High-tech healthcare boost

13th May 2014

BLUE tooth scales that instantly transmit data to a PC and stethoscopes, designed to measure heart murmurs in children, that connect to mobile devices are just some of the ways primary health care is going high-tech.

It’s called e-health or m-health – short for electronic and mobile health – and Nelson Mandela Metropolitan University’s Prof Darelle van Greunen, who has spent three years driving research in this area, hopes it will improve school and community healthcare throughout South Africa, right up to its most remote corners. The blue tooth scales help to automatically calculate body mass index and are being tested in the rural areas of Cofimvaba and Chris Hani, as part of a project for the Department of Science and Technology. “The technology is cutting-edge,” said Van Greunen, a professor in NMMU’s School of Information and Communication Technology.

Even glaucometers – blood tests to measure for diabetes – have gone virtual, as have measuring blood pressure and pulse rate. “Everything is linked to a tablet,” said Van Greunen. The data is filed away in cyber space, effectively creating a health profile for patients that is non-reliant on old-fashioned clinic cards. “Working with clinic nurses who go out to the schools, we’re busy creating health profiles of children, from Grade 1 to Grade 12. “These innovations empower community health workers – it takes less time to take measurements and it’s more accurate and efficient.”

Best of all, the devices and applications are easy to use, thanks to Van Greunen’s vast experience in “human computer interaction” and user experience – making computers and mobile devices more accessible to everyone.  She even served as one of five global user experience champions within SAP Research Globally from 2006 to 2011. Such is her passion for technology that empowers communities that she has also been gunning for a Centre for Community Technologies to be set up at the university – and it has just been officially approved, with steps now in place to appoint staff, organise funding and set up projects.

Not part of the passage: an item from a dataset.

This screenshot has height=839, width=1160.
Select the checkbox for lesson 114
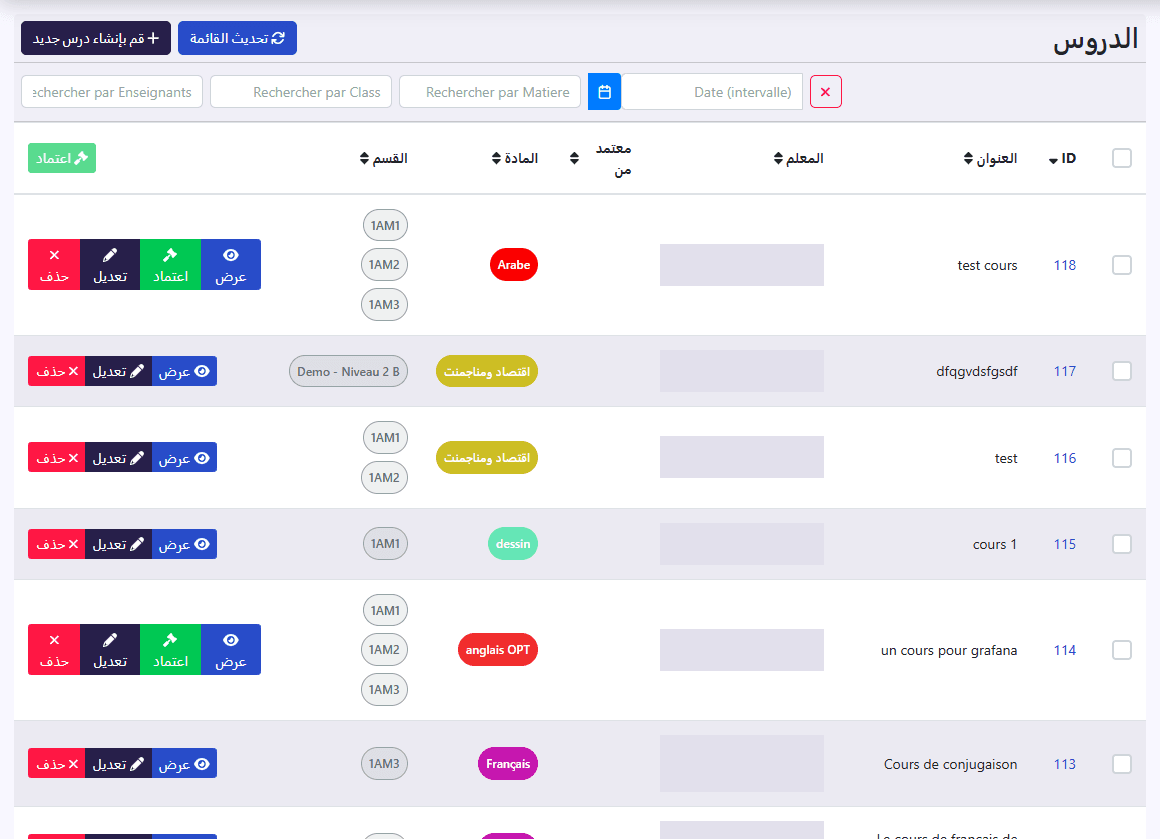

But e-health and m-health are not the only ways Van Greunen is making a difference within the community; she is also involved in several community-building projects. One of these, in Port Elizabeth’s gang-targeted Northern Areas, and working closely with FamHealth, is a youth leadership academy for “at-risk-youth” in Gelvandale. Pupils from Grade 11 attend Saturday classes, in which the teenagers are given training in technology, leadership, entrepreneurship and many other life skills they will need “to become successful adults”.

“It’s a holistic programme, run by volunteers from the university.” She is also involved in a new initiative – called Mobile Community Health Learning Space – in which mobile and tablet technology is being used to provide support to vulnerable women and children in the Northern Areas. Partnering with FamHealth and the Northern Areas People’s Development Imitative (Napdi), the aim is ensure members of the community “gain access to health awareness topics, assistance on managing chronic diseases and support for finding help with regards to substance abuse and domestic violence”.

“We are partnering with counsellors, medical doctors and so on,” said Van Greunen. The project will also work to educate and empower women in the community through campaigns via technology.